Friday, December 3, 2010

Padova—a Cradle of Culture

Today the director of Varna International and I spent the morning in Padova to plan side tours for the musicians who will join the festival tour next summer.

Home to a prestigious university built in 1222, Padova contains some of the most remarkable artistic treasures in the world, such as the famous 14th-century frescoes of Giotto in the Scrovegni Chapel.

Located about 20 kilometers west of the Venice lagoon, Padova is an ancient city, which dates back to the 11th century BC.

During the Roman times, the city was known as Patavium, which, at that time, was inhabited by the Veneti people.

After the fall of the Roman Empire, Padova passed through many powers during the Medieval period, from the Huns (5th century) to Gothic kings (6th century) and onto the Lombards and then the Franks (7th century).

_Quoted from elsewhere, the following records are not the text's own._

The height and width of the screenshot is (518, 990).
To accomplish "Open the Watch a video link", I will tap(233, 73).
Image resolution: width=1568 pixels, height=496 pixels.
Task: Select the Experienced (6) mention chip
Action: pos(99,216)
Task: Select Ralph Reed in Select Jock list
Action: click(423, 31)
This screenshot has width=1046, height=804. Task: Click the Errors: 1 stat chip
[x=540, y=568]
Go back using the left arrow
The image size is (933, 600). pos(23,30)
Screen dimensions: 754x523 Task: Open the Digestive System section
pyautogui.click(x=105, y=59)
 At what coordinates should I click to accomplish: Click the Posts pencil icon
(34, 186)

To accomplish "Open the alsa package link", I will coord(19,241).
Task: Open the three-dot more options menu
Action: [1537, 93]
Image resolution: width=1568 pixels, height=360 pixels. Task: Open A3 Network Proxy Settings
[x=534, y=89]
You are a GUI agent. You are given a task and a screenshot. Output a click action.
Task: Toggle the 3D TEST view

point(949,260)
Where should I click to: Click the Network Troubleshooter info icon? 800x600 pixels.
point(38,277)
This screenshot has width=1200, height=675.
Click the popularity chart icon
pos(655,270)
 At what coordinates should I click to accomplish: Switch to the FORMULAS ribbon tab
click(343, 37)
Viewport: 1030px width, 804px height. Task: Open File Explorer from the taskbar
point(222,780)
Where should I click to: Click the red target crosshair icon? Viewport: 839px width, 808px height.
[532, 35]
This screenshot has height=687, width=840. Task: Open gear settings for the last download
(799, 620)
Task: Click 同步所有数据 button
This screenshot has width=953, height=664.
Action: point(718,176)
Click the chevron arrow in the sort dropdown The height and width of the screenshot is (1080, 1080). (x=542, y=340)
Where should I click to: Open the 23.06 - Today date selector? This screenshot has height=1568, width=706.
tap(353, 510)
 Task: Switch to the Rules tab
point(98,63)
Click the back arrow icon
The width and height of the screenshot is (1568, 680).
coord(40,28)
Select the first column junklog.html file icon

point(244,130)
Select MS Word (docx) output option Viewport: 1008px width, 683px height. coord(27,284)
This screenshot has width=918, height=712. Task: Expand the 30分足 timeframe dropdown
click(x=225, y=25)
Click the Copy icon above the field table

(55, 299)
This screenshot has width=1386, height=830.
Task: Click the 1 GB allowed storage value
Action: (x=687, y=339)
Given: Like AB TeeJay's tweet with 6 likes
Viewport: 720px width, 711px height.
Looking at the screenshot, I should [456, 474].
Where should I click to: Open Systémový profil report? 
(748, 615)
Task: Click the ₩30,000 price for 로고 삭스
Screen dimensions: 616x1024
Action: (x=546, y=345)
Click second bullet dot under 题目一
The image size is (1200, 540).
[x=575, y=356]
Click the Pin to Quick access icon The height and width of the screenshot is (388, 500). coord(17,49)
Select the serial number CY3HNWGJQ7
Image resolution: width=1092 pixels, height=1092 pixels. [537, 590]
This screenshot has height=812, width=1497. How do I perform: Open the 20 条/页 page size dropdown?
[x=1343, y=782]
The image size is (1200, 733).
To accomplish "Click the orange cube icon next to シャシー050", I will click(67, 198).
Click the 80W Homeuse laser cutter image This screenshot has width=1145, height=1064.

Interestingly, these Goths wore knee-length tunic over trousers with a cloak that was knotted in the front. Distinctly Gothic, these garments were cut at the edges in long points.

The Lombards were a Barbarian tribe from Germany that wore tunics, large mantles, and strips of cloth that was attached to the legs through gartering (crisscrossing strips of cloth). The Lombards also wore pointed shoes!

The city fell under the rule of Venice in 1405, later becoming part of the Austrian Empire 1797 and the Kingdom of Italy in 1866.

Numerous significant events took place in this magnificent city: Mozart composed there; Shakespeare wrote “The Taming of the Shrew” there; and Galileo was chair at the university for a decade.